Undersea Security – Modern Solutions for an Ancient Need

People have been sailing for all of recorded history. It seems that since we have known of the ocean, we have used it for travel, trade and anything else we could dream up. Though not a primary method of travel as it once was, millions still take to the sea every year for any number of reasons.

Not surprisingly, this can create safety and security concerns. The ocean is largely unowned, public property, and those who use it for travel of any kind can easily find themselves is what is supposed to be a secured area, facing hazardous, uncharted shoreline features or in unfriendly waters. Even in peacetime, this can be dangerous for both sailor and landbound citizen.

Preventing Security Issues with Modern Technology

Keeping people safe from collision with land or other items along the shore used to be solely the job of massive structures like lighthouses and of on-ship personnel like lookouts. Both approaches were imperfect, and left much room for mistakes and mishaps. The solution? Putting modern technology to work, instead.

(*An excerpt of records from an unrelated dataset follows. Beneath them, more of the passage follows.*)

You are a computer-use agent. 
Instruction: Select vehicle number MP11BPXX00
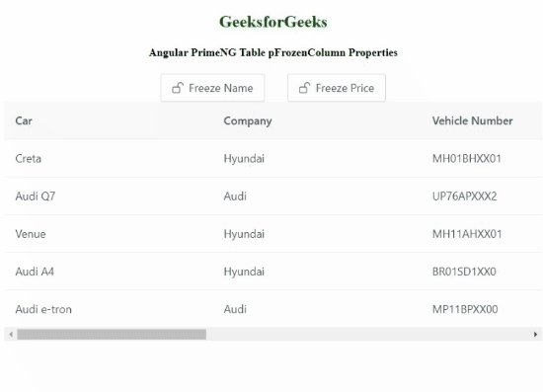point(465,309)
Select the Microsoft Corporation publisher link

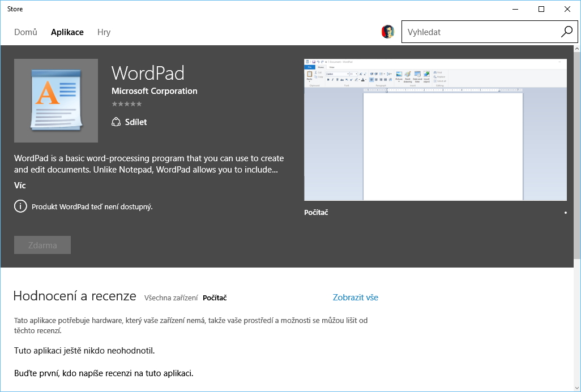click(x=154, y=91)
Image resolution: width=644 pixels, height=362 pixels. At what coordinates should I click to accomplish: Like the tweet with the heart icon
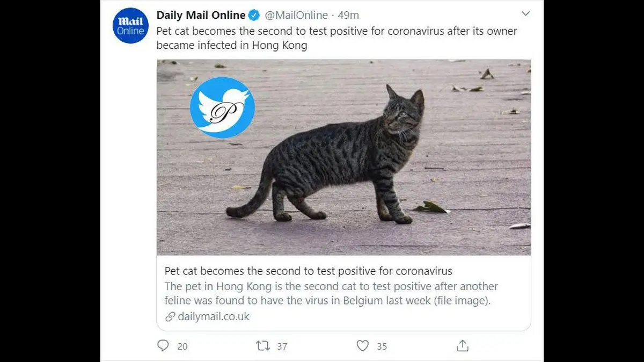click(363, 346)
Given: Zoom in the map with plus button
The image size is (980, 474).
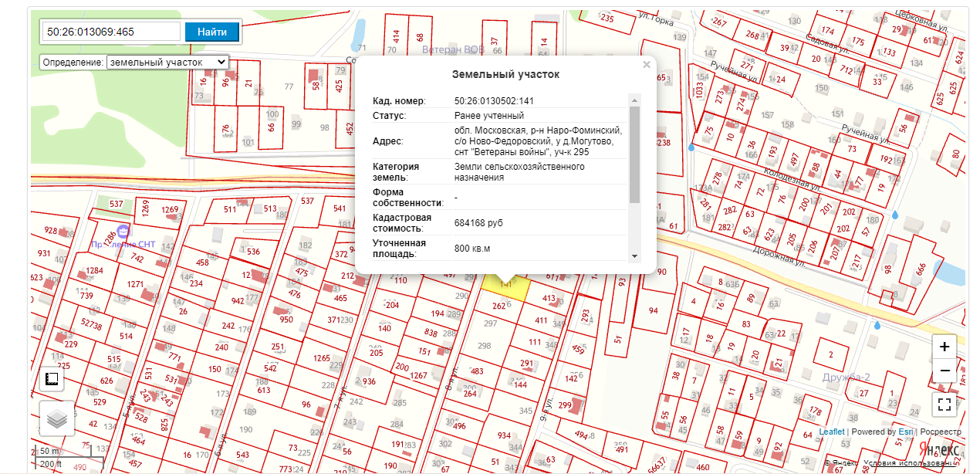Looking at the screenshot, I should click(945, 347).
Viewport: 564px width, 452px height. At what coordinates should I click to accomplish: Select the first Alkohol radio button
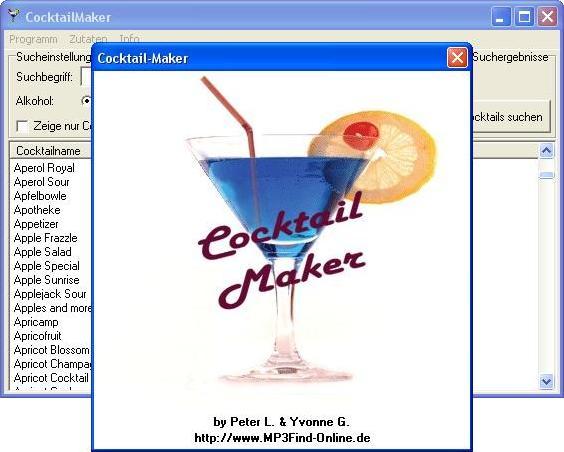pos(86,101)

Today’s vessels use a variety of methods to maintain stability, monitor location during sailing and minimize safety concerns. One of these methods is the underwater surveillance camera. Using footage much like the closed-circuit television used to monitor land structures, ships can monitor the waters around and beneath them, avoiding danger and preventing accidents.

Keeping the Image Clear

One concern when capturing footage underwater is the questionable stability of the vessel housing the camera. This issue can be avoided by relying on dynamic positioning, a technology that keeps boats upright, on track and stable without the use of anchors and other devices. Using this, ships can keep themselves still and steady enough – while moving or stationary – to conduct surveillance.

Most people think of sailing as a primitive art, something that has been around longer than time. However, today’s sailors and the technicians that help to keep them safe are as much scientists as seamen, and are working with modern technology to keep our goods, passengers and valuable vessels damage-free.